I was flying to New York when, due to my impressive collection of miles and my penchant for sassy suits, I got an upgrade that changed my life. I’d just sat down, thankful for a comfortable seat away from the hussle and bustle of Economy and was leafing through the in-flight entertainment brochure, trying to figure out how to squeeze three movies and a few episodes of Little Britain in under six hours, when he apologized to get through to his window seat.
– “Oh my goodness! Santa is real after all!” I exclaimed.
– “I was hoping I look slightly younger than that, but I’m obviously mistaken” he replied, fastening his seat-belt. Delivered deadpan in that posh accent that drives me wild.
– “No, no, Your Majesty, you are quite handsome and that Logue has done a spectacular job; not even a hint of a stutter!” I continued, undaunted, using my fringe as camouflage while trying to apply lipstick without being noticed by my interlocutor. Risky business.

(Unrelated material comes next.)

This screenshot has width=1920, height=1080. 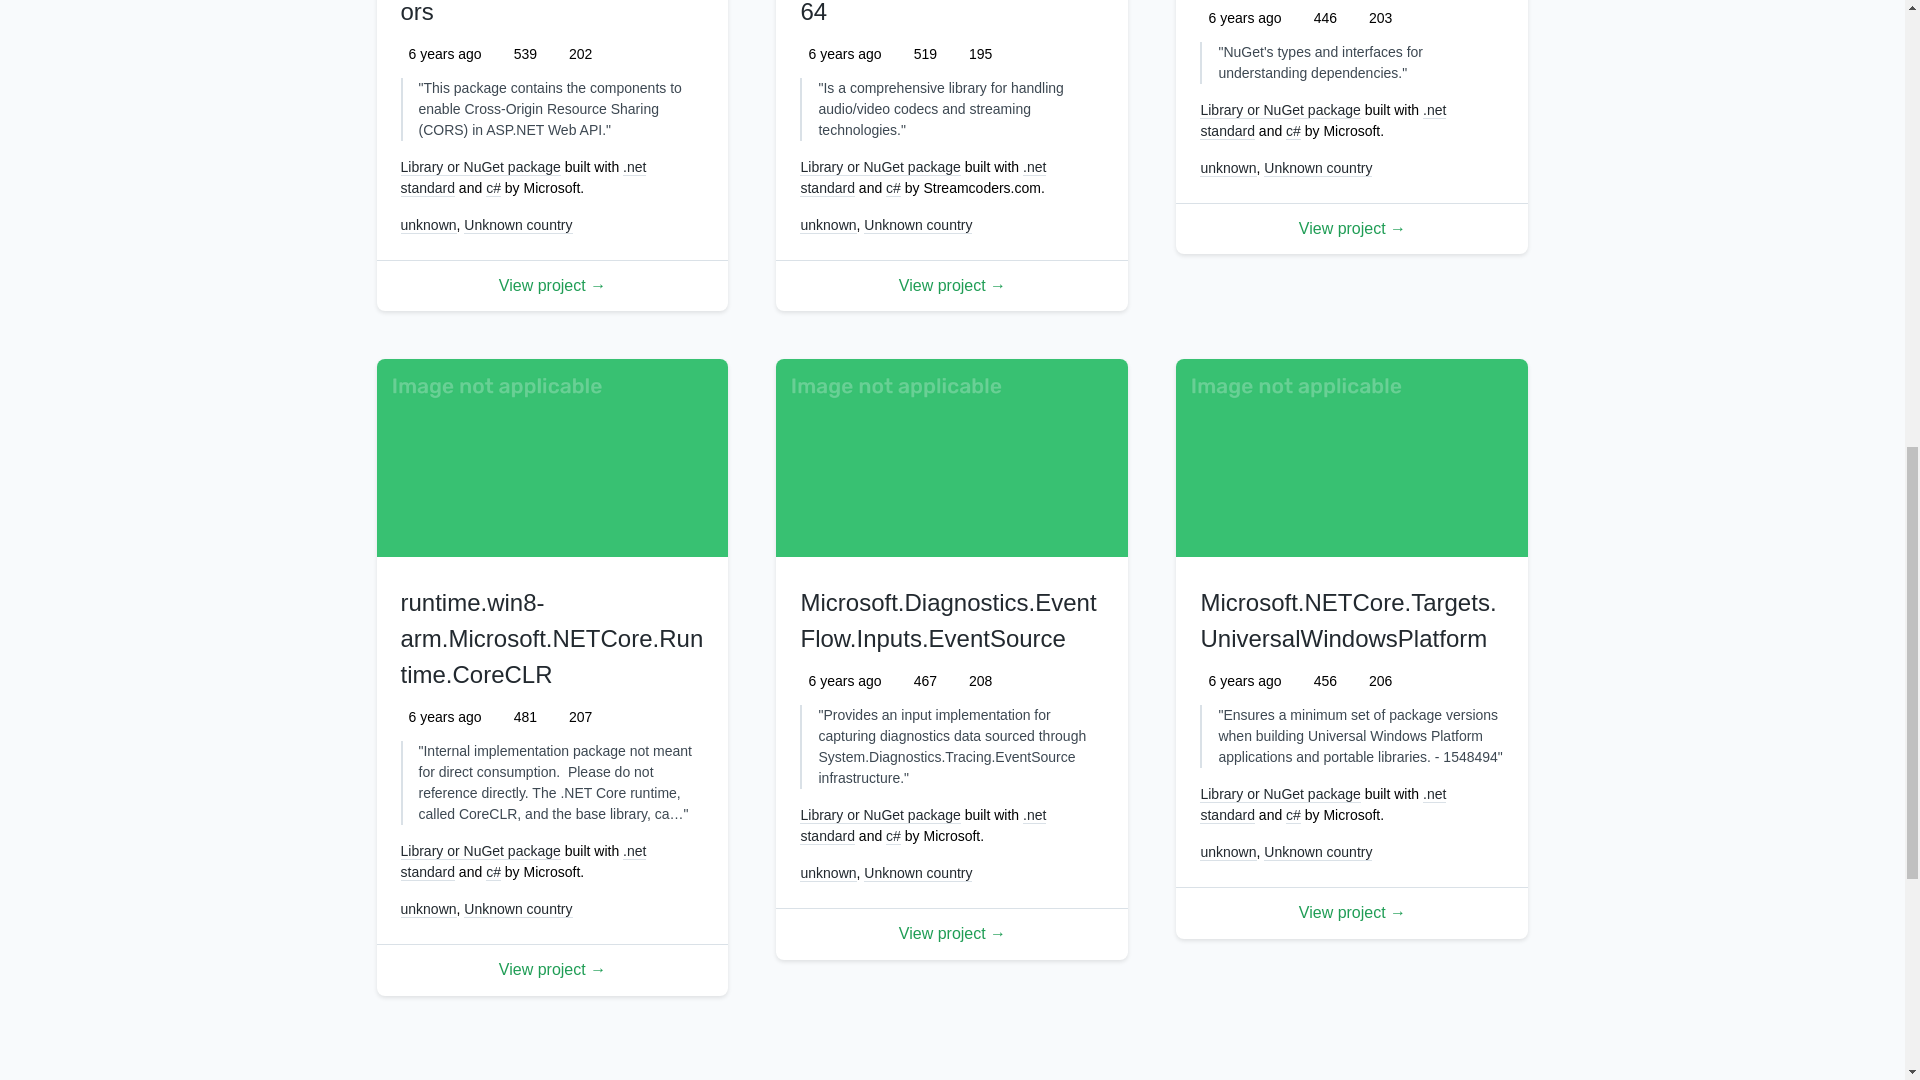 I want to click on Unknown country, so click(x=918, y=226).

– “You’re too kkkkkind“. A hint of a smile.
– “Nnnnnnot attt all” God how lame! Change of course, quick! I shake the hair out, smile broadly, wink – irresistible. And such a sense of humour!
– “Pleased to meet you Bozo, I’m Colin” he stretches his hand out while nodding in the general direction of my chin…

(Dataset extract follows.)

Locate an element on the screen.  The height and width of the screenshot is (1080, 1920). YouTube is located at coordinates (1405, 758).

Now my entire face is the exact same hue as my lipstick. I grab a tissue and rub away. The appropriate retort eludes me. I’m sweating, I’m losing it; Lionel Logue himself could not have got me to utter my name. I shut my eyes, take a long deep breath, following his methods.
Cut. Back to my bed. I’ve just woken and am still trying to hold on to the image of a smiling Colin, slowly but steadily dissolving into the spring daylight. Oh Colin! A film and a dream to match – thank you!
Marinella sings “Pes pos m’antamoses” (Pretend you met me one night in a dream, pretend you forgot me when morning came…) by Yiannis Spanos & Lefteris Papadopoulos.